- WORK TO COMPLETE
A) List the three people named as authors at the top of the LimSee3 text.
B) Reproduce the LimSee3 text between "This paper is" and "the Palette project.", inclusive.
C) In the LimSee3 text, how are templates defined?

- QUOTED PASSAGE
_____

Romain Deltour, Agnès Guerraz, Cécile Roisin

INRIA Rhône-Alpes
655 avenue de l'Europe
38334 Saint Ismier, France


One way of providing technological support for CoPs is to help participants to produce, structure and share information. As this information becomes more and more multimedia in nature, the challenge is to build multimedia authoring and publishing tools that meets CoPs requirements. In this paper we analyze these requirements and propose a multimedia authoring model and a generic platform on which specific CoPs-oriented authoring tools can be realized. The main idea is to provide template-based authoring tools while keeping rich composition capabilities and smooth adaptability. It is based on a component-oriented approach integrating homogeneously logical, time and spatial structures. Templates are defined as constraints on these structures.


In order to support the activities of Communities of Practice, the Palette project will provide tools for document production and for document reuse in heterogeneous applications. The objective is to reduce the current limitations caused by the proliferation of data sources deploying a variety of modalities, information models and encoding syntaxes. This will enhance applicability and performances of document technologies within pedagogically consistent scenarios.

The LimSee3 project aims at defining a document model dedicated to adaptive and evolutive multimedia authoring tools, for different categories of authors and applications, to easily generate documents in standard formats (see the authoring process showed in Fig. 1). Our approach is to focus on the logical structure of the document while keeping some semantics of proven technologies such as SMIL . This provides better modularity, facilitates the definition of document templates, and improves manipulation and reusability of content.

The Authoring Process in LimSee3

The authoring process in LimSee3

This paper is organized as follows: Sect. 2 presents a scenario example that will be developed throughout the paper and thereby analyzes CoPs requirements for authoring multimedia documents. We then define the main concepts on which multimedia authoring tools are based and we classify existing approaches in the light of these concepts. Section 4 introduces our LimSee3 document model and Sect. 5 shows how it can be used for the development of authoring tools tuned for specific CoPs. Last section presents the current state of our development and our perspectives in the context of the Palette project.

_____

- SUPPLIED DATA
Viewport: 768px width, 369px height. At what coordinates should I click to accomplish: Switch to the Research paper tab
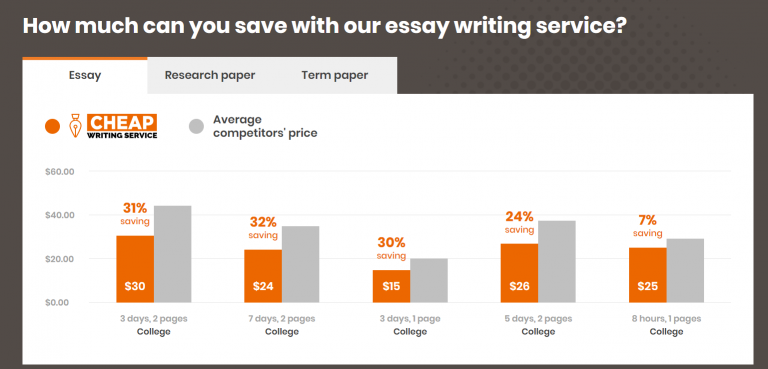pyautogui.click(x=210, y=75)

_____

- EXERCISE RESPONSES
A) Romain Deltour, Agnès Guerraz, Cécile Roisin

B)
This paper is organized as follows: Sect. 2 presents a scenario example that will be developed throughout the paper and thereby analyzes CoPs requirements for authoring multimedia documents. We then define the main concepts on which multimedia authoring tools are based and we classify existing approaches in the light of these concepts. Section 4 introduces our LimSee3 document model and Sect. 5 shows how it can be used for the development of authoring tools tuned for specific CoPs. Last section presents the current state of our development and our perspectives in the context of the Palette project.

C) As constraints on the logical, time and spatial structures.